Any time you find yourself thinking what a brilliant child you were (or have), read a chapter or two of this book and think again. Bryan Magee was - is - a cookie so smart that it is all but impossible not to crumble in his company. Thirty years ago, during one of his television series designed to introduce the general viewer to the history of ideas, Magee told Herbert Marcuse that he wished they had the airtime to debate properly the Frankfurt School's claims. Marcuse looked understandably relieved that the Beeb's schedulers had let him off the hook, but the rest of us felt disappointed that our man wasn't going to unpack the tautologies of, say, repressive tolerance.

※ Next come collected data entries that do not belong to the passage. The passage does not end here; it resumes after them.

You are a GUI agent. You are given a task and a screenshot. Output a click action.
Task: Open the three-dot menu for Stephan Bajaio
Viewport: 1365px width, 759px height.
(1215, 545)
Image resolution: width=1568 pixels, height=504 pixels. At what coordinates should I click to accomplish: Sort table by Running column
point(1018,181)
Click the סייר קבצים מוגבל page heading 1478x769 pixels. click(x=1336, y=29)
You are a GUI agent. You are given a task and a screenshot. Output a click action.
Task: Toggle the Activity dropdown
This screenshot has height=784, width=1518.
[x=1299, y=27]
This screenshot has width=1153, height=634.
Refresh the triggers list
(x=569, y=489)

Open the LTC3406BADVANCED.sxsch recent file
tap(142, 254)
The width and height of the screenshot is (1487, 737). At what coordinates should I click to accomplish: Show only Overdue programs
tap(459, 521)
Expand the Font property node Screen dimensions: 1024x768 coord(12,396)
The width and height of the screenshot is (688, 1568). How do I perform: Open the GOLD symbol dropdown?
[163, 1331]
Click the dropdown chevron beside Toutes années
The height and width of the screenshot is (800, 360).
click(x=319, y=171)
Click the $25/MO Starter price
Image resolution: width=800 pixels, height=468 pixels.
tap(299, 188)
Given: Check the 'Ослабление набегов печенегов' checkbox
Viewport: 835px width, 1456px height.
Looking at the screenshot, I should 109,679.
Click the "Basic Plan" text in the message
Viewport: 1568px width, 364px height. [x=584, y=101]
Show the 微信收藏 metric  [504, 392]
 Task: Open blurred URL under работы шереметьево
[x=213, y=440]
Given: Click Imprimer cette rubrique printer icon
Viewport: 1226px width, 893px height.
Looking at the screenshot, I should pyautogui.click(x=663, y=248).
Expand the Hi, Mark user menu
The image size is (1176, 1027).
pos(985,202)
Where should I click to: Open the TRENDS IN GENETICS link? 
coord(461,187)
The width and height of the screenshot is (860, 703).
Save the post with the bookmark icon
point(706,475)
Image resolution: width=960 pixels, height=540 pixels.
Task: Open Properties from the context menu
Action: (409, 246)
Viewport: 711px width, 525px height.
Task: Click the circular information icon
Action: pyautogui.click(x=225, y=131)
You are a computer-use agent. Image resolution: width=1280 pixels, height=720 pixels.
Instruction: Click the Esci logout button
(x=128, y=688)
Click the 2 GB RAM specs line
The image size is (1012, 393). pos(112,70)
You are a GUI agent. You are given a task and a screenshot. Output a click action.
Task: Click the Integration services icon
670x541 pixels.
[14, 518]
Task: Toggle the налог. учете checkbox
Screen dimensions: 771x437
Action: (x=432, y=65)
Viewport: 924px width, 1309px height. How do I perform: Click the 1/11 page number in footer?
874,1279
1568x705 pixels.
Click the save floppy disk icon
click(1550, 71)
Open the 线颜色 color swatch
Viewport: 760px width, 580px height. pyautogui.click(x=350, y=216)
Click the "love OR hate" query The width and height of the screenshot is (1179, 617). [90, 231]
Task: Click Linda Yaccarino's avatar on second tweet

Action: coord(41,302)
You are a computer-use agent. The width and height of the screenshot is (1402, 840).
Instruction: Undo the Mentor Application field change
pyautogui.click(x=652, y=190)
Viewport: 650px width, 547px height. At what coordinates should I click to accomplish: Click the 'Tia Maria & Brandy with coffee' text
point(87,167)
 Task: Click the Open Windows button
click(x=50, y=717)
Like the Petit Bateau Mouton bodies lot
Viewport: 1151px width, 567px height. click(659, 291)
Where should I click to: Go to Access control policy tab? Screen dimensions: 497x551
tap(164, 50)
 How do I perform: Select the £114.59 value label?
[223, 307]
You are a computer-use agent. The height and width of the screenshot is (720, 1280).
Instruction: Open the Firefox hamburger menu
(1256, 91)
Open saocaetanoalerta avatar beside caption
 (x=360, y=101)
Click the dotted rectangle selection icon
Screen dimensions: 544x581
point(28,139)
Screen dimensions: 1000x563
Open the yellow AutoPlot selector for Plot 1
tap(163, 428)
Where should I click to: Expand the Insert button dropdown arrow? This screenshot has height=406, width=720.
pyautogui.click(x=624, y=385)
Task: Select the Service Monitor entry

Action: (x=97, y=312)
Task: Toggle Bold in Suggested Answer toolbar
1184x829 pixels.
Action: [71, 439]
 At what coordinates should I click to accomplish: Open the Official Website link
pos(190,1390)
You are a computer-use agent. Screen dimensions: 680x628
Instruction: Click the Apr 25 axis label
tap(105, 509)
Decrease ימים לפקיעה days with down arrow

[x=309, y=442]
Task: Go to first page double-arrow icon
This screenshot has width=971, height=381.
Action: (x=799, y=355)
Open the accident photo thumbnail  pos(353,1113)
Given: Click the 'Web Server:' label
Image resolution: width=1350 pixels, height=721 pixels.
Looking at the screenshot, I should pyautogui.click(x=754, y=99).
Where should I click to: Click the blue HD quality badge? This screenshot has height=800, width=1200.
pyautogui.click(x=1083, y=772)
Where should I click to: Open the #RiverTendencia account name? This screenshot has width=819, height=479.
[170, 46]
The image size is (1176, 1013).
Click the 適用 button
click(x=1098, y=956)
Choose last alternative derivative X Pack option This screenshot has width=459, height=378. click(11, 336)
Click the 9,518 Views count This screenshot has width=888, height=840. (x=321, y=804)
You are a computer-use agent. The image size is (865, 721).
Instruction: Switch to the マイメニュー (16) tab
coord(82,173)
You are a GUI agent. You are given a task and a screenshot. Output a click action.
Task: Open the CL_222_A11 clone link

Magee is one of our age's great explicators, a man who believes with Renard that clarity is no more than writerly good manners. His study of Schopenhauer, long ago established as the standard primer, was written on the hoof while he worked as MP for Leyton, first for the Labour Party, later for the SDP. His two books on Wagner contrive not only to open up some of the most forbiddingly wondrous music ever written, but also to introduce the central tenets of the likes of Feuerbach, Fichte and Nietzsche. There was a moment, reading Wagner and Philosophy, when I fleetingly grasped Hegel's dialectic.

It was a rather less distinguished thinker who did most for Magee's own education. Thanks to Adolf Hitler, he was granted a scholarship to the highly selective Christ's Hospital in Sussex. Magee had been the only pupil at his Hoxton primary to pass the grammar-school entrance paper, but thanks to the Blitz he was shortly afterwards evacuated to Market Harborough in Leicestershire. The local authority refused to foot the bill for a non-local boy to attend its grammar (which, like all such schools of the time, charged fees), so off to Christ's he went.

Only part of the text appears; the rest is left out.